The federal Medicare program has undergone significant legislative and
regulatory changes in the reimbursement and fraud and abuse areas, including the
adoption of the resource-based relative value scale schedule for physician
compensation under Medicare, which may have a negative impact on PQC's revenue.
Efforts to control the cost of healthcare services are increasing.  PQC's
Affiliated Groups contract with provider networks, managed care organization and
other organized healthcare systems, which often provided fixed fee schedules or
capitation payment arrangements which are lower than standard charges.  Future
profitability in the changing healthcare environment, with differing methods of
payment for medical services, is likely to be affected significantly by
management of healthcare costs, pricing of services and agreements with payors.
Because PQC derives its revenues generated by its affiliated physician groups,
further reductions in payment to physicians generally or other changes in
payment for healthcare services could have an adverse effect on the Company.

     EXPOSURE TO PROFESSIONAL LIABILITY; LIABILITY INSURANCE

          In recent years, physicians, hospitals and other participants in the
healthcare industry have become subject to an increasing number of lawsuits
alleging medical malpractice, negligent credentialing of physicians, and related
legal theories.  Many of these lawsuits involve large claims and substantial
defense costs.  There can be no assurance that the Company will not become
involved in such litigation in the future.  Through its management of practice
locations and provision of non-physician healthcare personnel, the Company could
be named in actions involving care rendered to patients by physicians or other
practitioners employed by Affiliated Groups.  In addition, to the extent that
affiliated physicians are subject to such claims, the physicians may need to
devote time to defending such claims, adversely affecting their financial
performance for the Company, and potentially having an adverse effect upon their
reputations and client base.  The Company and the Affiliated Groups maintain
professional and general liability insurance, which is currently maintained at
$1 million per occurrence and $3 million annually for each affiliated physician.
Nevertheless, certain types of risks and liabilities are not covered by
insurance, and there can be no assurance that the limits of coverage will be
adequate to cover losses in all instances.

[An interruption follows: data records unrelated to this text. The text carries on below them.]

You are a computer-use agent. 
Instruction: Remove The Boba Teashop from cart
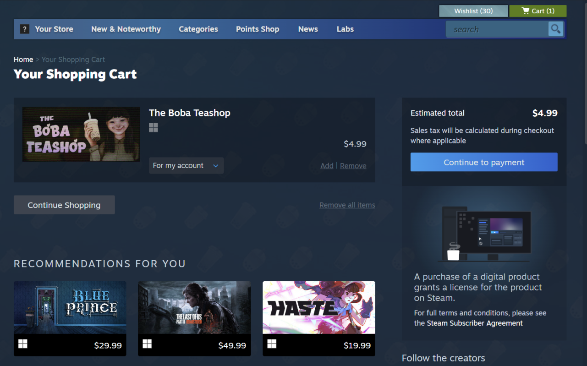point(353,166)
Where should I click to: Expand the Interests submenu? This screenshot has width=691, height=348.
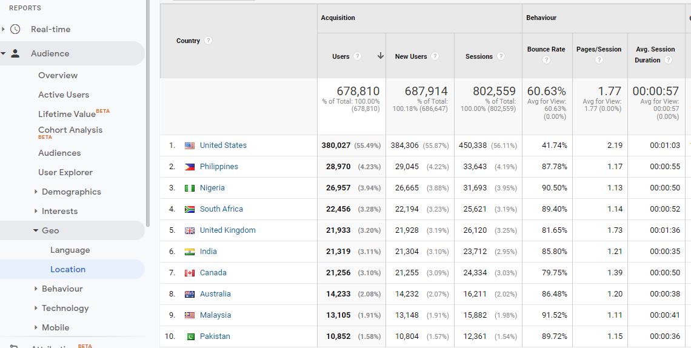(x=36, y=211)
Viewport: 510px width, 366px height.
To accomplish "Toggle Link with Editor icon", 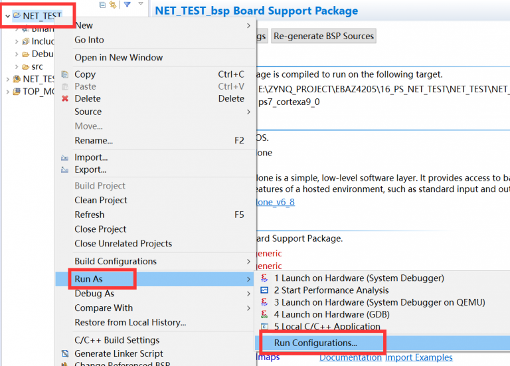I will [x=113, y=5].
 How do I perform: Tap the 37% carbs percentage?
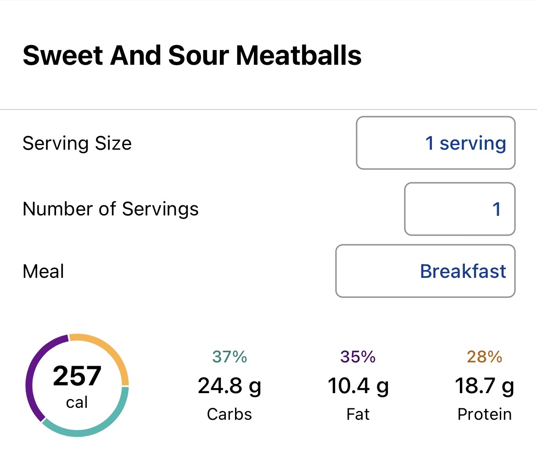[x=229, y=356]
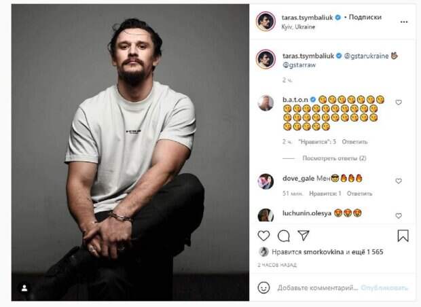Screen dimensions: 421x307
Task: Like the luchunin.olesya comment
Action: coord(399,215)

                                      -19-
<PAGE>
 
     CERTAIN FEDERAL INCOME TAX CONSIDERATIONS

          Physician groups which operated as PCs in Springfield prior to
affiliating with the Company were merged into the Springfield Affiliated Group,
with stockholders of each PC receiving shares of Class A Common Stock of the
Company and cash in exchange for their capital stock in the PC.  Physician
groups which operated as PAs in the greater Baltimore-Annapolis area prior to
affiliating with the Company were similarly merged into the Flagship Affiliated
Group, with stockholders of each PA receiving shares of Class A Common Stock of
the Company and cash in exchange for their capital stock in the PA.  Each such
merger is intended to qualify as a "reorganization" under Section 368(a) of the
Internal Revenue Code of 1986, as amended, in which case no gain or loss would
generally be recognized by the PC or PA or the stockholders (other than as cash
received) of the PC or PA.  The Company has not sought or obtained a ruling from
the Internal Revenue Service or an opinion of counsel with respect to the tax
treatment of the mergers of PCs or PAs into the Springfield or Flagship
Affiliated Groups.  The Company does not believe that the Internal Revenue
Service is issuing rulings at this time on transactions using the Company's
affiliation structure.  If a merger were not to so qualify, the exchange of
shares would be taxable to the stockholders of the PC or PA, and the
consideration (net of asset basis) issued in connection with the merger would be
taxable to the Affiliated Group into which such PC or PA was merged.  Because of
such tax liability, failure of a merger or mergers to qualify as tax-free
reorganizations could have a material adverse effect on the applicable
Affiliated Group and the Company.  Also, the inability to structure future
Affiliations on a tax-deferred basis may adversely affect the Company's ability
to attract additional physicians.

     NEW MANAGEMENT; DEPENDENCE ON KEY PERSONNEL

          The current management structure and the senior management team of the
Company have been in place for a relatively short time.  The Company's future
success depends, in large part, on the continued service of its senior
management team, including Jerilyn P. Asher, the Chief Executive Officer, and
Eugene M. Bullis, Chief Operating Officer, Senior Vice President and Chief
Financial Officer, and PQC's ability to continue to attract, motivate and
retain highly qualified senior management and employees.  The Company has
employment agreements with Ms. Asher and Mr. Bullis.  The Company does not
maintain key person life insurance with respect to Ms. Asher and Mr. Bullis.  As
a development stage company, PQC has experienced some turnover in staff,
including two of the founding officers.  Although the Company has entered into
employment agreements with certain of its other executives that contain
covenants not to compete with the Company, there can be no assurance that the
Company will be able to retain such key executives or its senior managers and
employees.  The inability to hire and retain qualified personnel or the loss of
the services of personnel could have a material adverse effect upon the
Company's business and future business prospects.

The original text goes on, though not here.